## Task goal
Please restate word for word, and with nothing added, the lines that run from the one holding "Given: Open the browse folder icon" to the end of the entries below.

## Data supplied
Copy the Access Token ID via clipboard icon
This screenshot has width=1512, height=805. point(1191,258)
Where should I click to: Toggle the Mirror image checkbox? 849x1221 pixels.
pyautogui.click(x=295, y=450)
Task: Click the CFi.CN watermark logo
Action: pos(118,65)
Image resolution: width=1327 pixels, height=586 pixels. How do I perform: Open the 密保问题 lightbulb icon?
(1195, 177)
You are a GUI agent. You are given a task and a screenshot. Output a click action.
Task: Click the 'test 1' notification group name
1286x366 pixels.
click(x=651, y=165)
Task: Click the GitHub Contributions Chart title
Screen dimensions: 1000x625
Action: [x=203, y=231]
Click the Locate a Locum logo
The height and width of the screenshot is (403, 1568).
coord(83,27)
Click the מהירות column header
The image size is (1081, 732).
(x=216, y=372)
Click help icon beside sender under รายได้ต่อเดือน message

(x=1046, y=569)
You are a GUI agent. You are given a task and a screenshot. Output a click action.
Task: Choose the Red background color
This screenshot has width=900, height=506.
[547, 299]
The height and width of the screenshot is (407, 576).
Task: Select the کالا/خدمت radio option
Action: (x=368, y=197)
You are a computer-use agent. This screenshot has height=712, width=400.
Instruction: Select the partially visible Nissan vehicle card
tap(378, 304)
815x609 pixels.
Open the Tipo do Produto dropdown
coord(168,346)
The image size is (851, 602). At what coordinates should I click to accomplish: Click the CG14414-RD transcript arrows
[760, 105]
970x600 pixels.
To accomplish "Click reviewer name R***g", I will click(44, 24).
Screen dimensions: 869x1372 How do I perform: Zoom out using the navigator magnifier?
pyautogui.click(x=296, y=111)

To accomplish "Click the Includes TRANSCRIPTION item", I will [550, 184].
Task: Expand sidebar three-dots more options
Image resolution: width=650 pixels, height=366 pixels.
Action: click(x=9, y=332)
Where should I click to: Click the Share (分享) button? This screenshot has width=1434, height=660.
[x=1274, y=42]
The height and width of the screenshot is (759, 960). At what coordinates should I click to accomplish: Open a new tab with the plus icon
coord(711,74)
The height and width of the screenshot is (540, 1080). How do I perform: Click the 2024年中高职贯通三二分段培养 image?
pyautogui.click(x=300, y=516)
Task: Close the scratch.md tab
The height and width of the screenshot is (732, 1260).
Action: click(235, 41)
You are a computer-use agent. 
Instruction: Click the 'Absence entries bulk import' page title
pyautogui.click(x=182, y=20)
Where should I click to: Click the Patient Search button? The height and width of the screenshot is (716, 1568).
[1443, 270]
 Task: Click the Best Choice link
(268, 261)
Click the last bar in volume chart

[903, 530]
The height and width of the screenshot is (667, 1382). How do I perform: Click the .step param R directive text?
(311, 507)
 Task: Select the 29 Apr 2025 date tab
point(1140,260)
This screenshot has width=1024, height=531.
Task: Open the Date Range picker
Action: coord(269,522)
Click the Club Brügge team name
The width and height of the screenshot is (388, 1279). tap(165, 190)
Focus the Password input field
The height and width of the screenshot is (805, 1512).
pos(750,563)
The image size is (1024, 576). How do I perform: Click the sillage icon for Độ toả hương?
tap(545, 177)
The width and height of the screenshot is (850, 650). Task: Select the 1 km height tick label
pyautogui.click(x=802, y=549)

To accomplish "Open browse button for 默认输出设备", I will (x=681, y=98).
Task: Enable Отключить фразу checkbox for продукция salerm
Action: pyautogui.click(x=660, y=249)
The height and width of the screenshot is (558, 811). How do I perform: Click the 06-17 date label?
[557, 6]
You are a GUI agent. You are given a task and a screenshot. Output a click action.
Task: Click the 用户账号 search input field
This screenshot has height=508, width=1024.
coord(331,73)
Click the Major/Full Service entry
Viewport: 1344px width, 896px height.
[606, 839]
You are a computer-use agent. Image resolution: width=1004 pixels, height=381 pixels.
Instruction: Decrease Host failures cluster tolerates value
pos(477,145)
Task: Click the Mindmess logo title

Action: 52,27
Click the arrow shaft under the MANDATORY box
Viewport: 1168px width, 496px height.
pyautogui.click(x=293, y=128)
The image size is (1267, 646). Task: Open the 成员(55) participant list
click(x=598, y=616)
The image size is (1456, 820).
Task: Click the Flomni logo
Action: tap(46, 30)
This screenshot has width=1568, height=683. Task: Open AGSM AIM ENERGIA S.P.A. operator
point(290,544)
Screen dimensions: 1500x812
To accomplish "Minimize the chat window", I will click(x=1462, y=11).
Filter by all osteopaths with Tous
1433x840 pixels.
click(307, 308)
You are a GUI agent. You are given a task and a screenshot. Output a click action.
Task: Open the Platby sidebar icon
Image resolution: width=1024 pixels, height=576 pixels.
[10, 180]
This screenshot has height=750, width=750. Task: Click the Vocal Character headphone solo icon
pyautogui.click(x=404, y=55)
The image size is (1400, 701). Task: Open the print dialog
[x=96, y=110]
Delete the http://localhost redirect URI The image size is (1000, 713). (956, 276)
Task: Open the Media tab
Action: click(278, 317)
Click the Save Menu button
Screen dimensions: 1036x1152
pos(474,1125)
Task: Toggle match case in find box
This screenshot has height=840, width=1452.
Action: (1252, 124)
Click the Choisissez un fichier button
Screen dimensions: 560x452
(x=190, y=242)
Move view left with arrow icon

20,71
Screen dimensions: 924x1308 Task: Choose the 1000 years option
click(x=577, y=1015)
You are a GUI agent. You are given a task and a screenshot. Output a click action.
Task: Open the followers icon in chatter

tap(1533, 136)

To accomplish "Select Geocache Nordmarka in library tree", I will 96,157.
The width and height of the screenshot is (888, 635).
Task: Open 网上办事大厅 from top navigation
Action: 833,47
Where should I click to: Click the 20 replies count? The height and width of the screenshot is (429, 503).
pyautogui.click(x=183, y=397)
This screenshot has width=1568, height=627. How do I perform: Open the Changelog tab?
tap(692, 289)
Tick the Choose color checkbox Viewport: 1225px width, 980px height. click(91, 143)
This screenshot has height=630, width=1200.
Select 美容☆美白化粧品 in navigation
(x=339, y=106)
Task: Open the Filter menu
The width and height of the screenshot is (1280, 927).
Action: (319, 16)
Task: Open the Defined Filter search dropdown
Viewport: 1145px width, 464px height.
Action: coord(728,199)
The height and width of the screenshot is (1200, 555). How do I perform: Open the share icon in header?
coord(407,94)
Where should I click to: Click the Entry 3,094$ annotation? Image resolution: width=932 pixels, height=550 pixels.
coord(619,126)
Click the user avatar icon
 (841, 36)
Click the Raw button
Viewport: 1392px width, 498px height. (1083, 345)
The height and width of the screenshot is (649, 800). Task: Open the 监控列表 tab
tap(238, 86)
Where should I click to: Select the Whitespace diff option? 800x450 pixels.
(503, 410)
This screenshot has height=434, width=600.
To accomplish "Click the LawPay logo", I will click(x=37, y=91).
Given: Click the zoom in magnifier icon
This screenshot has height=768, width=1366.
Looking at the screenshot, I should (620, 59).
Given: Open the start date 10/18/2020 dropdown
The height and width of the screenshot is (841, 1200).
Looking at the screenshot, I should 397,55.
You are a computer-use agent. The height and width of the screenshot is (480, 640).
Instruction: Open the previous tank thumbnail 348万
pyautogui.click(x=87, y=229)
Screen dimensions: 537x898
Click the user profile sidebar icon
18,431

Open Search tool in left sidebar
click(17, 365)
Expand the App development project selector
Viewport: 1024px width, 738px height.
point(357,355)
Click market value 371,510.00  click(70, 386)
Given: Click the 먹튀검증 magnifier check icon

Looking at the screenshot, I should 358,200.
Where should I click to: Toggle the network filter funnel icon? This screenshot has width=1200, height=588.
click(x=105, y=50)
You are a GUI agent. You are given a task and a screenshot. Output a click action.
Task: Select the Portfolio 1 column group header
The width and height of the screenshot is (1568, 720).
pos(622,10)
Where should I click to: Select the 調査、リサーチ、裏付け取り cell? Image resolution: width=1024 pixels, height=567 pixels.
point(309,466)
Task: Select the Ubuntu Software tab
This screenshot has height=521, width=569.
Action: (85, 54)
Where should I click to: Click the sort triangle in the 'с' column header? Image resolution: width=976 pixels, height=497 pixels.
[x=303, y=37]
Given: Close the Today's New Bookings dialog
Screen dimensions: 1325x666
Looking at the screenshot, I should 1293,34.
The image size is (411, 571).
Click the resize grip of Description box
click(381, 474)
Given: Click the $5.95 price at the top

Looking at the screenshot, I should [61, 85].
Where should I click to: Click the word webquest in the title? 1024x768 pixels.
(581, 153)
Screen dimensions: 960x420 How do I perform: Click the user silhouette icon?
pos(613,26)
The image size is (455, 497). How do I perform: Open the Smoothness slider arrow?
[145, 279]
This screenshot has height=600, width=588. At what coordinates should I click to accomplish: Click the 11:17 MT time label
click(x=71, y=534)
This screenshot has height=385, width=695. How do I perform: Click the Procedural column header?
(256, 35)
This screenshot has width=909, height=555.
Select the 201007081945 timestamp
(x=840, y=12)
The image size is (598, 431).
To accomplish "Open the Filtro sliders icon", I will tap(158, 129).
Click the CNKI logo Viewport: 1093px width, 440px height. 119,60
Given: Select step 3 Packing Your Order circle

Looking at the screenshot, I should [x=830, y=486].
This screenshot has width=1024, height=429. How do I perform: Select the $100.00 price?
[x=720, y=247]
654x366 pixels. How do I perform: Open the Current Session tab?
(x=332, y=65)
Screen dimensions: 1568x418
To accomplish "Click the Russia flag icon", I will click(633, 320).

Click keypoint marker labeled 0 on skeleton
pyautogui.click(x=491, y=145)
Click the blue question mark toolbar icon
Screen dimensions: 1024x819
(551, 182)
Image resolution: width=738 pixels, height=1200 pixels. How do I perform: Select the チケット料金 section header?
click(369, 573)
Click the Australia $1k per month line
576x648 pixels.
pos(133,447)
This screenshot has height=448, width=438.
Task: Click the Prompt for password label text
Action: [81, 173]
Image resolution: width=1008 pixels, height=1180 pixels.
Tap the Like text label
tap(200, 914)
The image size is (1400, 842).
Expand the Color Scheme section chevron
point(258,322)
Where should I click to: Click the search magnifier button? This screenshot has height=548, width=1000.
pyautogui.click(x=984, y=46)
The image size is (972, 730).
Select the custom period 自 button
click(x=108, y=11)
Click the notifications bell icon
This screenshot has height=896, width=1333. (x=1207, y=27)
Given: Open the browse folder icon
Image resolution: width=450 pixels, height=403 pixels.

## Reply to the task
Given: Open the browse folder icon
Image resolution: width=450 pixels, height=403 pixels.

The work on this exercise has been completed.